Java — Mozilla DeepSpeech 0.9.3 documentation (original) (raw)
DeepSpeechModel¶
class DeepSpeechModel¶
Exposes a DeepSpeech model in Java.
Public Functions
org.deepspeech.libdeepspeech.DeepSpeechModel.DeepSpeechModel(String modelPath)
An object providing an interface to a trained DeepSpeech model.
Parameters
modelPath: The path to the frozen model graph.
Exceptions
RuntimeException: on failure.
long org.deepspeech.libdeepspeech.DeepSpeechModel.beamWidth()
Get beam width value used by the model. If setModelBeamWidth was not called before, will return the default value loaded from the model file.
Return
Beam width value used by the model.
void org.deepspeech.libdeepspeech.DeepSpeechModel.setBeamWidth(long beamWidth)
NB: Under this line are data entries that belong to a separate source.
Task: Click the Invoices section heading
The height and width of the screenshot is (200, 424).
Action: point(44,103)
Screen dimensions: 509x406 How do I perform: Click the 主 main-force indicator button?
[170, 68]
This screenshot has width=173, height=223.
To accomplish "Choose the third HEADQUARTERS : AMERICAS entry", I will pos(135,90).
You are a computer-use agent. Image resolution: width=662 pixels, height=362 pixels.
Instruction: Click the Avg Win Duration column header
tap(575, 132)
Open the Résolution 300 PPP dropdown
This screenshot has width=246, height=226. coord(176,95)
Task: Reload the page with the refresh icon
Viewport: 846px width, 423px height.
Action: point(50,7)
Set beam width value used by the model.
Parameters
aBeamWidth: The beam width used by the model. A larger beam width value generates better results at the cost of decoding time.
Exceptions
RuntimeException: on failure.
int org.deepspeech.libdeepspeech.DeepSpeechModel.sampleRate()
Return the sample rate expected by the model.
Return
Sample rate.
void org.deepspeech.libdeepspeech.DeepSpeechModel.freeModel()
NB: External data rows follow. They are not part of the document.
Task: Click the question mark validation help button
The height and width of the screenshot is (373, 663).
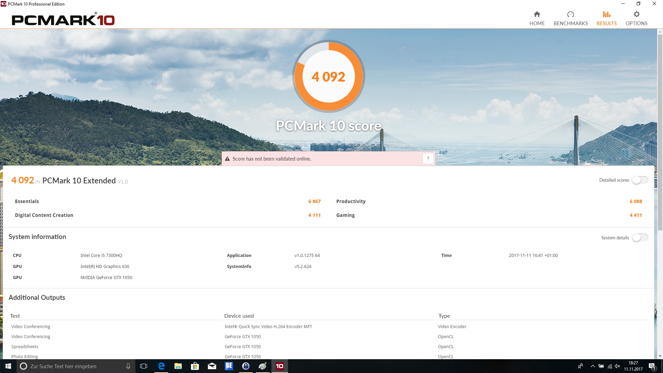Action: (x=428, y=159)
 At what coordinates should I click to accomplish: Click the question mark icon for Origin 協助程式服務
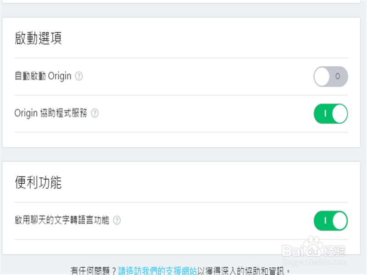95,113
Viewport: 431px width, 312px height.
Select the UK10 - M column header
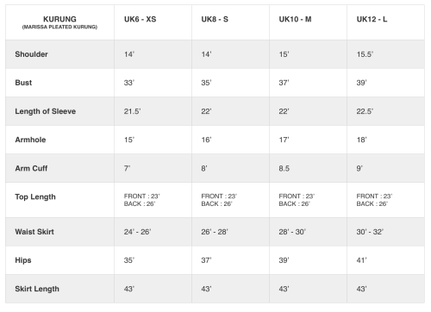[295, 19]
Frees associated resources and destroys model object.
void org.deepspeech.libdeepspeech.DeepSpeechModel.enableExternalScorer(String scorer)
Enable decoding using an external scorer.
Parameters
scorer: The path to the external scorer file.
Exceptions
RuntimeException: on failure.
void org.deepspeech.libdeepspeech.DeepSpeechModel.disableExternalScorer()
Disable decoding using an external scorer.
Exceptions
RuntimeException: on failure.
void org.deepspeech.libdeepspeech.DeepSpeechModel.setScorerAlphaBeta(float alpha, float beta)
Enable decoding using beam scoring with a KenLM language model.
Parameters
alpha: The alpha hyperparameter of the decoder. Language model weight.beta: The beta hyperparameter of the decoder. Word insertion weight.
Exceptions
RuntimeException: on failure.
Metadata org.deepspeech.libdeepspeech.DeepSpeechModel.sttWithMetadata(short [] buffer, int buffer_size, int num_results)
Use the DeepSpeech model to perform Speech-To-Text and output metadata about the results.
Return
Metadata struct containing multiple candidate transcripts. Each transcript has per-token metadata including timing information.
Parameters
buffer: A 16-bit, mono raw audio signal at the appropriate sample rate (matching what the model was trained on).buffer_size: The number of samples in the audio signal.num_results: Maximum number of candidate transcripts to return. Returned list might be smaller than this.
DeepSpeechStreamingState org.deepspeech.libdeepspeech.DeepSpeechModel.createStream()
Create a new streaming inference state. The streaming state returned by this function can then be passed to feedAudioContent() and finishStream().
Return
An opaque object that represents the streaming state.
Exceptions
RuntimeException: on failure.
void org.deepspeech.libdeepspeech.DeepSpeechModel.feedAudioContent(DeepSpeechStreamingState ctx, short [] buffer, int buffer_size)
Feed audio samples to an ongoing streaming inference.
Parameters
cctx: A streaming state pointer returned by createStream().buffer: An array of 16-bit, mono raw audio samples at the appropriate sample rate (matching what the model was trained on).buffer_size: The number of samples inbuffer.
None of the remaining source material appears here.